• WHAT IS REQUIRED
Whenever a line in the entries includes the word "button", copy that line out.

[Dataset records]

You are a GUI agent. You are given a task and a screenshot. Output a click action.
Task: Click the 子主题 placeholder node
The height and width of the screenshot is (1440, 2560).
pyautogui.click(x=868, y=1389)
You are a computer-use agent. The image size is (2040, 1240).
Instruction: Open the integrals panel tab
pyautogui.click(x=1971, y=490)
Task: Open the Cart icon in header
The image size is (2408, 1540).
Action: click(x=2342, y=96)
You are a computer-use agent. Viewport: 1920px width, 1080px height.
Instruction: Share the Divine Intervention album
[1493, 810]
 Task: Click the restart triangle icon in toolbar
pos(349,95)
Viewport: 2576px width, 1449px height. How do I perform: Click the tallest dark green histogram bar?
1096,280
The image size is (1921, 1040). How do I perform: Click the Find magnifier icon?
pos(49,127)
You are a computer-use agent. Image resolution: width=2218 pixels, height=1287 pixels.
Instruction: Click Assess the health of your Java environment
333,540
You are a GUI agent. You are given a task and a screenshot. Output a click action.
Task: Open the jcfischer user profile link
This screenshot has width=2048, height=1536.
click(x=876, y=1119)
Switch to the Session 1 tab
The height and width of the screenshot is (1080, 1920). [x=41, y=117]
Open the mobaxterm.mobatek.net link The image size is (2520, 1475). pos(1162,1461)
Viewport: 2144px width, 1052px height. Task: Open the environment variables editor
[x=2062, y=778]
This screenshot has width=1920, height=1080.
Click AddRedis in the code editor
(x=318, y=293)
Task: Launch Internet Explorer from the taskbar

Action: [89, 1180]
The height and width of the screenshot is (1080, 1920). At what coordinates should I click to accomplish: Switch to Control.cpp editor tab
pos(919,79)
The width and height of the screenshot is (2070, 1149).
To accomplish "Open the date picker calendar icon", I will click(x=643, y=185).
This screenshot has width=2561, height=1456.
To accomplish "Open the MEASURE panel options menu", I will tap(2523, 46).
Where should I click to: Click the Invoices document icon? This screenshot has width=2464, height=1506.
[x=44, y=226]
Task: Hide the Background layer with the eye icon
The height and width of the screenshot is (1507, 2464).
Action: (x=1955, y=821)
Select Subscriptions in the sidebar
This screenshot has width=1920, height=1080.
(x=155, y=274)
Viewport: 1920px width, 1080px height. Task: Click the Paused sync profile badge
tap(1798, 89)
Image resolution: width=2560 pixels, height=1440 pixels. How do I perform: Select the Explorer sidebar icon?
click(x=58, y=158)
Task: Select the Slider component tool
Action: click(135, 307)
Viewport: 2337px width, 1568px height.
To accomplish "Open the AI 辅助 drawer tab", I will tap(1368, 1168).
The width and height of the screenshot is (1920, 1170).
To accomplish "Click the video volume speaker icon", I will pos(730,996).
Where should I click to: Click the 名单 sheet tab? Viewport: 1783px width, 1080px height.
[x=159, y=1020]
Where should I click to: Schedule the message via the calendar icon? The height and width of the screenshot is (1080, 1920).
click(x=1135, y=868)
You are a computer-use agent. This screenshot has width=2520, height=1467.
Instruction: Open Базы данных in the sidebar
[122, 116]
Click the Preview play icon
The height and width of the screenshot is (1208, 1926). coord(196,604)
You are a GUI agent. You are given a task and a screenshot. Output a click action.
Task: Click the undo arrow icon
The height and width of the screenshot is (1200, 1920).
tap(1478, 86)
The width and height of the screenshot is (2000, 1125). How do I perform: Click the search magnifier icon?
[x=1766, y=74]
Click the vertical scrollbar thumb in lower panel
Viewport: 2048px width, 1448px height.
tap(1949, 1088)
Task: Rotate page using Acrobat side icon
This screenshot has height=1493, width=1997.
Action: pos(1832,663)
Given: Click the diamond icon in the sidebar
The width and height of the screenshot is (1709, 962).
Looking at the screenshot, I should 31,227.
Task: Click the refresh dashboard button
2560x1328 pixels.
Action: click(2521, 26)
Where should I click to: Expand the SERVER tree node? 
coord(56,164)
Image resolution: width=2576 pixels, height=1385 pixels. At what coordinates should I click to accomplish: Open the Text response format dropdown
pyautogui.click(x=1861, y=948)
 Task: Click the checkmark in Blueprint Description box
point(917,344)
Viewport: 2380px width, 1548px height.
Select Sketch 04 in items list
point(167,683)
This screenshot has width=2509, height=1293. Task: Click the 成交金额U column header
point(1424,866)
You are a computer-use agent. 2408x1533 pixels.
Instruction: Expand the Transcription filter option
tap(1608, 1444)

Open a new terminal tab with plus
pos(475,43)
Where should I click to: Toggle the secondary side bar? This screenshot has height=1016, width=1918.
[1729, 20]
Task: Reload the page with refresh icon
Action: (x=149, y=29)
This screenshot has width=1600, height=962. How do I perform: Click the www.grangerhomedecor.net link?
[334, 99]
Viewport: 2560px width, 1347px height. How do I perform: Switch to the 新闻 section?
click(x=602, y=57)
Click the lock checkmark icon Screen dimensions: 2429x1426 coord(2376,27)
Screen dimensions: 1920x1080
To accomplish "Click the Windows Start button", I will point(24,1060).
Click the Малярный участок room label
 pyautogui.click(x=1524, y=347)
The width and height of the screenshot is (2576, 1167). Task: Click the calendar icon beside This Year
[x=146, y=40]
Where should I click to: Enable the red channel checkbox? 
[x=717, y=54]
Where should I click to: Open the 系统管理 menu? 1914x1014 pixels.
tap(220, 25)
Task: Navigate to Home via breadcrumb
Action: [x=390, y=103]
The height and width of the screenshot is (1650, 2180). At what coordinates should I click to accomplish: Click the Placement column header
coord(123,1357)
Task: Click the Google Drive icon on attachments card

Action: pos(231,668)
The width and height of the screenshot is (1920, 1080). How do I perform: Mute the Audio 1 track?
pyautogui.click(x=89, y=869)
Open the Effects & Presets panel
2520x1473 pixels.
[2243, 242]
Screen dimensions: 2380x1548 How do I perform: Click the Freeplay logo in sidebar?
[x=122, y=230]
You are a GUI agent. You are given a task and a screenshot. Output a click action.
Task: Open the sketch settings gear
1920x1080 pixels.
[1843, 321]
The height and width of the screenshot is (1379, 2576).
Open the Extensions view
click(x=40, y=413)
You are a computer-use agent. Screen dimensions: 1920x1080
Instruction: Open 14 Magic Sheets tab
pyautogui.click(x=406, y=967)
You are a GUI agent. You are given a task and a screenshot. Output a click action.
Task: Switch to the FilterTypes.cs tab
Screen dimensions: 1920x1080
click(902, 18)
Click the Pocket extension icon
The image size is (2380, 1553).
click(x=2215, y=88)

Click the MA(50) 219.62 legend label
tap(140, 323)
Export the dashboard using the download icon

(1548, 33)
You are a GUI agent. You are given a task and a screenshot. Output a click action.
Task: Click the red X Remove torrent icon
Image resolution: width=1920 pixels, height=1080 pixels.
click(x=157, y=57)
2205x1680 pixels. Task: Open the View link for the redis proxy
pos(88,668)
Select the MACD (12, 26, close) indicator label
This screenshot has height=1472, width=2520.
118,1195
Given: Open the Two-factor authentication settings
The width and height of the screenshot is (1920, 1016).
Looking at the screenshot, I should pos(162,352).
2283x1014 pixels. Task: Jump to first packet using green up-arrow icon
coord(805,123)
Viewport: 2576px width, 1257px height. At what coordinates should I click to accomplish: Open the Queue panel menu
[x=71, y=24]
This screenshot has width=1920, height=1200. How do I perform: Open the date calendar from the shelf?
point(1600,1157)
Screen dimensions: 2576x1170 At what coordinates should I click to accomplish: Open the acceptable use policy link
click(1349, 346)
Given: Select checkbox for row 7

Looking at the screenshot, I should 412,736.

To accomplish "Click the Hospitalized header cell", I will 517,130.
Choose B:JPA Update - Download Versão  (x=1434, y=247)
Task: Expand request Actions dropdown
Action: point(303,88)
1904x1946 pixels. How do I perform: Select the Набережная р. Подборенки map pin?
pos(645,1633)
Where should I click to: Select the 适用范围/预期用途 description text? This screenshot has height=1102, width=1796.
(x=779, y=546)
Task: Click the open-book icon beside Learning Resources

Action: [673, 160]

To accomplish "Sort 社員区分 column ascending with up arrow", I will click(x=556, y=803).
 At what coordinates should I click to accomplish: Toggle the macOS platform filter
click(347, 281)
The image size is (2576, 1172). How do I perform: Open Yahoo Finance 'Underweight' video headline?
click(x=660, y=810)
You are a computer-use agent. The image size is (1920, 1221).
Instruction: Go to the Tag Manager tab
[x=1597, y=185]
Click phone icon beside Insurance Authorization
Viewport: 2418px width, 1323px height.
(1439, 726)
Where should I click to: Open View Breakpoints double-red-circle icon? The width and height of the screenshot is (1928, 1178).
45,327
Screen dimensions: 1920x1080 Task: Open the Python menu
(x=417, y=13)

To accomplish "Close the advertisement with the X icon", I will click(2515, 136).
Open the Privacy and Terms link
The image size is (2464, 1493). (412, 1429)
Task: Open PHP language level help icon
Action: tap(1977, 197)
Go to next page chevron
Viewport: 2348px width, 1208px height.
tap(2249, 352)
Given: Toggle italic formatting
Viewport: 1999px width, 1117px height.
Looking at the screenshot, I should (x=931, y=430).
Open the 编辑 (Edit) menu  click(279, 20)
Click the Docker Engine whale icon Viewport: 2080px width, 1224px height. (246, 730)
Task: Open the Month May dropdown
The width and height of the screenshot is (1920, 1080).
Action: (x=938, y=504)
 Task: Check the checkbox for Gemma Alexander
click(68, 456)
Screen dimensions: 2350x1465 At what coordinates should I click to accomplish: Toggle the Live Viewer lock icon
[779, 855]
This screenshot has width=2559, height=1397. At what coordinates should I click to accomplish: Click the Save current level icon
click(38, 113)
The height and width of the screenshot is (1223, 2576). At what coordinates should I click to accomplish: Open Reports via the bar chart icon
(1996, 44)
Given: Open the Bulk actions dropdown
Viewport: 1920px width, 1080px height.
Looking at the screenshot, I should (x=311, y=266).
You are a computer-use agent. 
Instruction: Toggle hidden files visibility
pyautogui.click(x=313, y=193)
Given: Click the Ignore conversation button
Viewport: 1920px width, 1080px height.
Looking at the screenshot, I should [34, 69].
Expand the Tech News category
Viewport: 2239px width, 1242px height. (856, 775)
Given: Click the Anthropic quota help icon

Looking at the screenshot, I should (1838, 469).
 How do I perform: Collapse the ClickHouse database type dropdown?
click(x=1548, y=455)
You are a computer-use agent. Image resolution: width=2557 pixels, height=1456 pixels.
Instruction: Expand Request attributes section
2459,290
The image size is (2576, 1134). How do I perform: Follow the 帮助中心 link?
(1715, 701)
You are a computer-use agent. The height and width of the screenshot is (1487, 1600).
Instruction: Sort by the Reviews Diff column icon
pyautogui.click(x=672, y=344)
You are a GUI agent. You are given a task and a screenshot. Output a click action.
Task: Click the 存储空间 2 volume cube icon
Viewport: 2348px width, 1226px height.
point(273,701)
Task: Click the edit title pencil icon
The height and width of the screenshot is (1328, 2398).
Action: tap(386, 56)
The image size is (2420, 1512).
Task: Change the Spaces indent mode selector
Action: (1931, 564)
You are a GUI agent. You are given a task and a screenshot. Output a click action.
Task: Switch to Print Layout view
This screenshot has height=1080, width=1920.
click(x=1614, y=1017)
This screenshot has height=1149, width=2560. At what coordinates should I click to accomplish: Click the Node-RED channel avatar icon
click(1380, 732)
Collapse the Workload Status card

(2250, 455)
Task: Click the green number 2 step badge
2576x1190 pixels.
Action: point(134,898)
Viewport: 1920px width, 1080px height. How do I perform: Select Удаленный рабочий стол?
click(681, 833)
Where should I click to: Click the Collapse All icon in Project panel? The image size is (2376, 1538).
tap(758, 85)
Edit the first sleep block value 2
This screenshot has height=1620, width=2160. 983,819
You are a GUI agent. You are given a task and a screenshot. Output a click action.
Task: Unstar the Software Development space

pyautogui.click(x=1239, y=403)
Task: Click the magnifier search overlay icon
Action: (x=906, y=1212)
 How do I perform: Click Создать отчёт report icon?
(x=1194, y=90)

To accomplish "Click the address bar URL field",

• OUTPUT OF THE TASK
Task: Click the refresh dashboard button
To accomplish "Click the Windows Start button", I will point(24,1060).
Given: Click the Ignore conversation button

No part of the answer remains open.